The `MetaRVMResults` class provides basic summarization functionality across multiple instances of the simulation, when one or more disease parameters are specified via distribution, and there are more than one simulations per configurations. The `summarize` method generates output of class `MetaRVMSummary` which has a `plot` method available. After a simulation is run with parameter distributions, the `summarize` method can be used to inspect variability in the results.

```{r, fig.height = 4, fig.width = 8, fig.align = "center"}
library(ggplot2)

# Summarize hospitalizations by age group
hospital_summary_dist <- sim_out_dist$summarize(
  group_by = c("age"),
  disease_states = "n_IsympH",
  stats = c("median", "quantile"),
  quantiles = c(0.05, 0.95)
)

# Plot the summary
hospital_summary_dist$plot() + ggtitle("Daily Hospitalizations by Age Group (with 90% confidence interval)") + theme_bw()
```


# Running a Stochastic Simulation with Static Parameters

A stochastic simulation can also be run by setting `simulation_mode: stochastic`.

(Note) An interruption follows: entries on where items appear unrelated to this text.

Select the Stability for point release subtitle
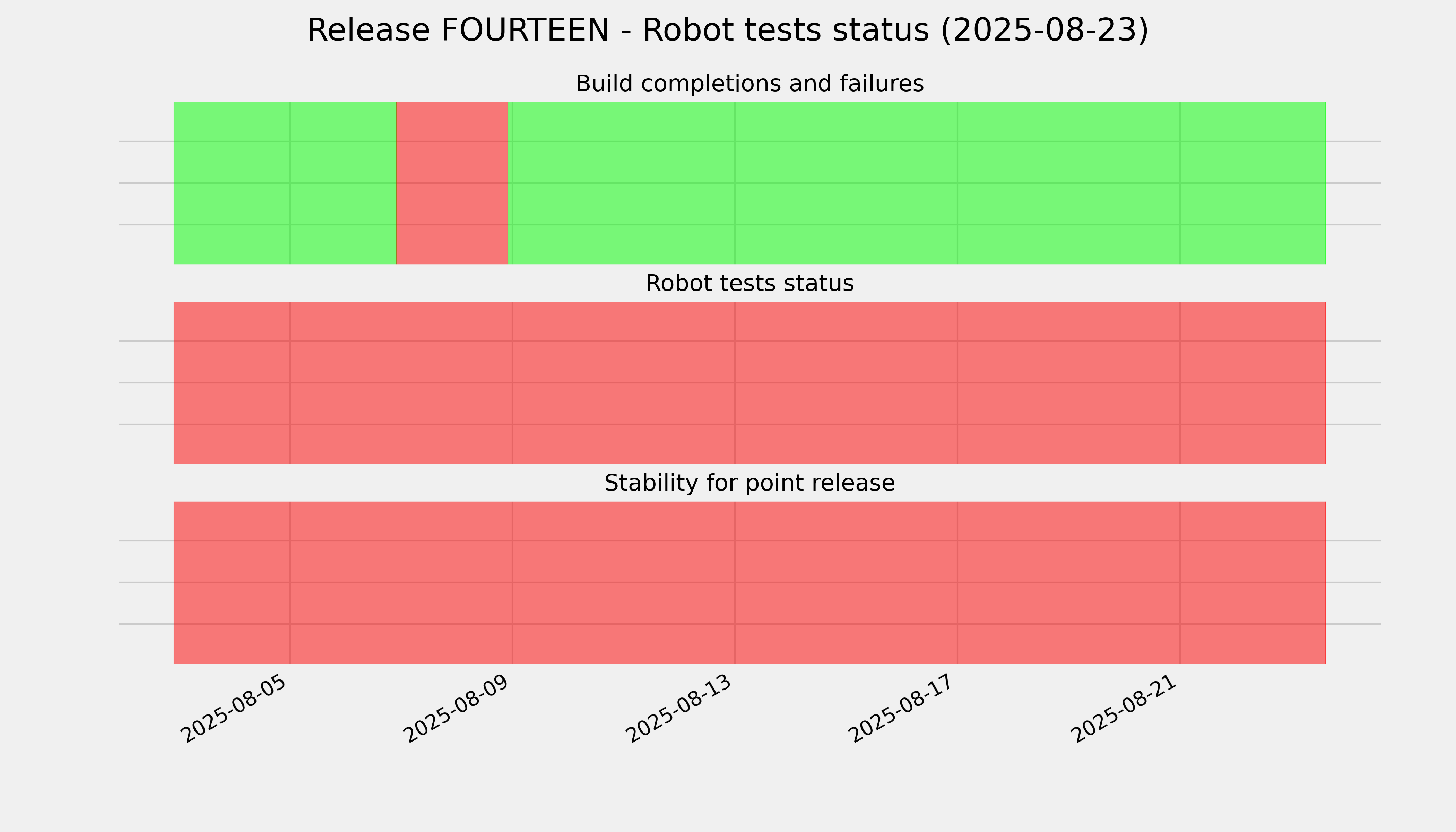Screen dimensions: 1456x832 pyautogui.click(x=749, y=484)
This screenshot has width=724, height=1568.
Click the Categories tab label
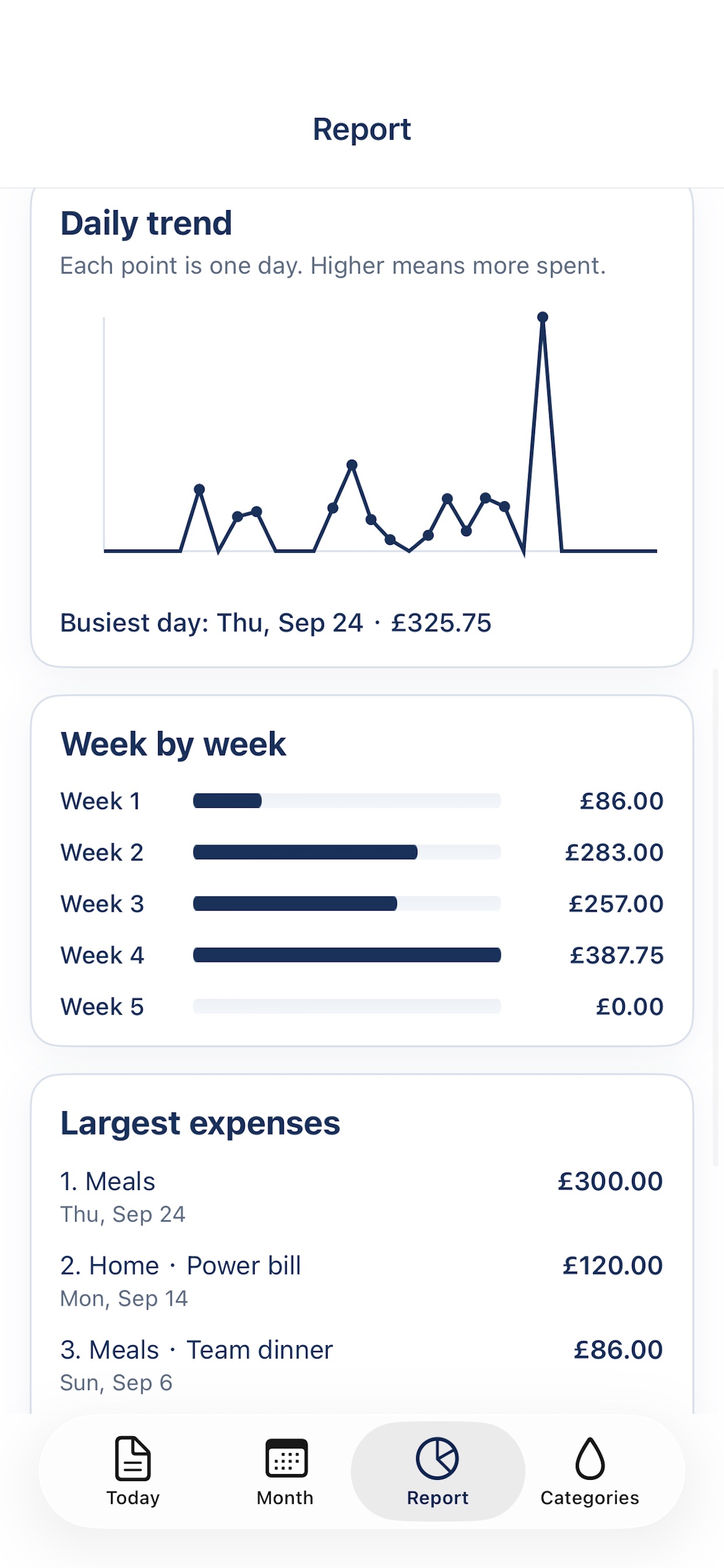[589, 1497]
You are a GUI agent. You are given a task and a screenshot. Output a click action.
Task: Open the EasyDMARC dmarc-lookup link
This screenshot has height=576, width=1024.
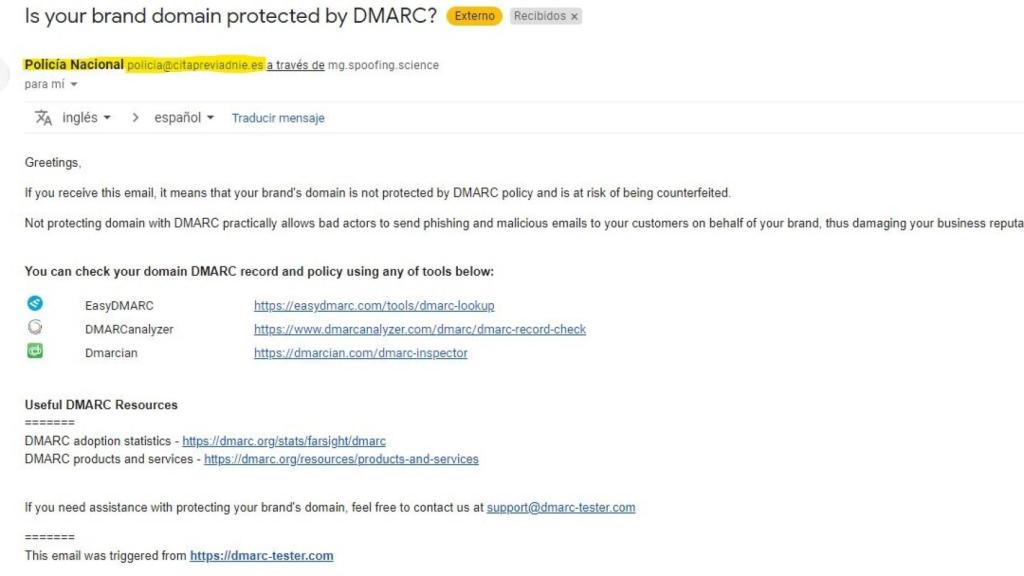374,305
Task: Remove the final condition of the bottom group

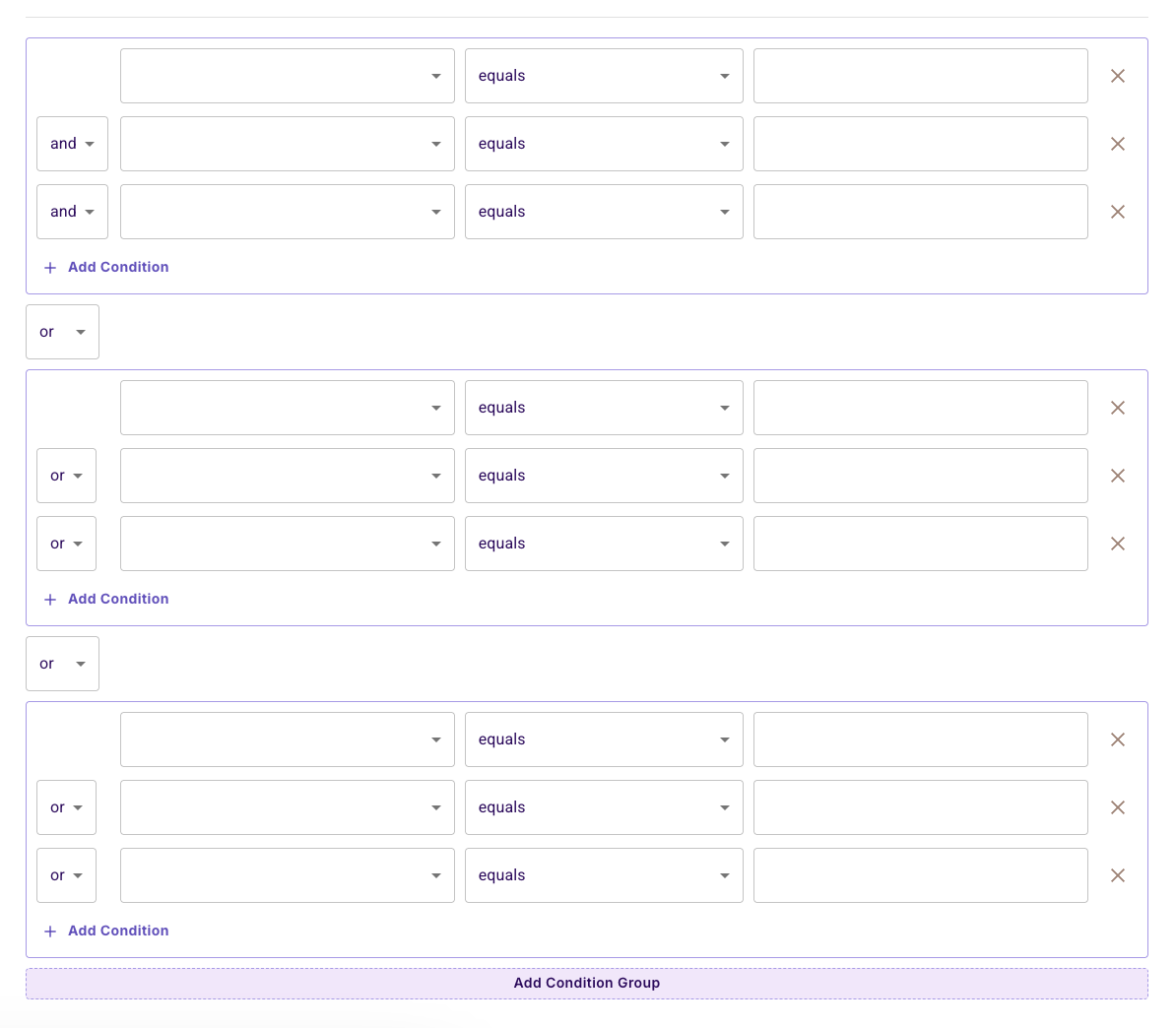Action: coord(1118,875)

An example YAML file with parameter distributions is included in the package, `example_config_stochastic.yaml`. Here is its content:

```{r}
# Locate the example YAML configuration file with distributions
yaml_file_stoch <- system.file("extdata", "example_config_stochastic.yaml", package = "MetaRVM")
```

```yaml
run_id: ExampleRun_Stochastic_Static
population_data:
  initialization: population_init_n24.csv
  vaccination: vaccination_n24.csv
mixing_matrix:
  weekday_day: m_weekday_day.csv
  weekday_night: m_weekday_night.csv
  weekend_day: m_weekend_day.csv
  weekend_night: m_weekend_night.csv
disease_params:
  ts: 0.5
  ve: 0.4
  dv: 180
  dp: 1
  de: 3
  da: 5
  ds: 6
  dh: 8
  dr: 180
  pea: 0.3
  psr: 0.95
  phr: 0.97
simulation_config:
  start_date: 01/01/2023 # m/d/Y
  length: 150
  nsim: 1
  nrep: 5
  simulation_mode: stochastic
  random_seed: 42
```

```{r, results='hide', message=FALSE, warning=FALSE}
sim_out_stoch <- metaRVM(yaml_file_stoch)
```

# Specifying Disease Parameters by Demographics

The disease parameters can also be specified for different demographic subgroups. These subgroup-specific parameters will override the global parameters. For more details, refer to the `yaml-configuration` vignette. An example YAML file is provided, `example_config_subgroup_dist.yaml`, that demonstrates this feature. It also includes parameters defined by distributions.

```{r}
# Locate the example YAML configuration file with subgroup parameters
yaml_file_subgroup <- system.file("extdata", "example_config_subgroup_dist.yaml", package = "MetaRVM")
```

```yaml
run_id: ExampleRun_Subgroup_Dist
population_data:
  initialization: population_init_n24.csv
  vaccination: vaccination_n24.csv
mixing_matrix:
  weekday_day: m_weekday_day.csv
  weekday_night: m_weekday_night.csv
  weekend_day: m_weekend_day.csv
  weekend_night: m_weekend_night.csv
disease_params:
  ts: 0.5
  ve: 
    dist: uniform
    min: 0.3
    max: 0.5
  dv: 180
  dp: 1
  de: 3
  da: 5
  ds: 6
  dh: 
    dist: lognormal
    mu: 2
    sd: 0.5
  dr: 180
  pea: 0.3
  psr: 0.95
  phr: 0.97
sub_disease_params:
    age:
      0-17:
        pea: 0.08
      18-64:
        ts: 0.6
      65+:
        # This fixed value will override the global lognormal distribution for dh
        dh: 10 
        phr: 0.9227
simulation_config:
  start_date: 01/01/2023 # m/d/Y
  length: 150
  nsim: 20
  nrep: 1
  simulation_mode: deterministic
  random_seed: 42
```

Now, let's run the simulation with this configuration.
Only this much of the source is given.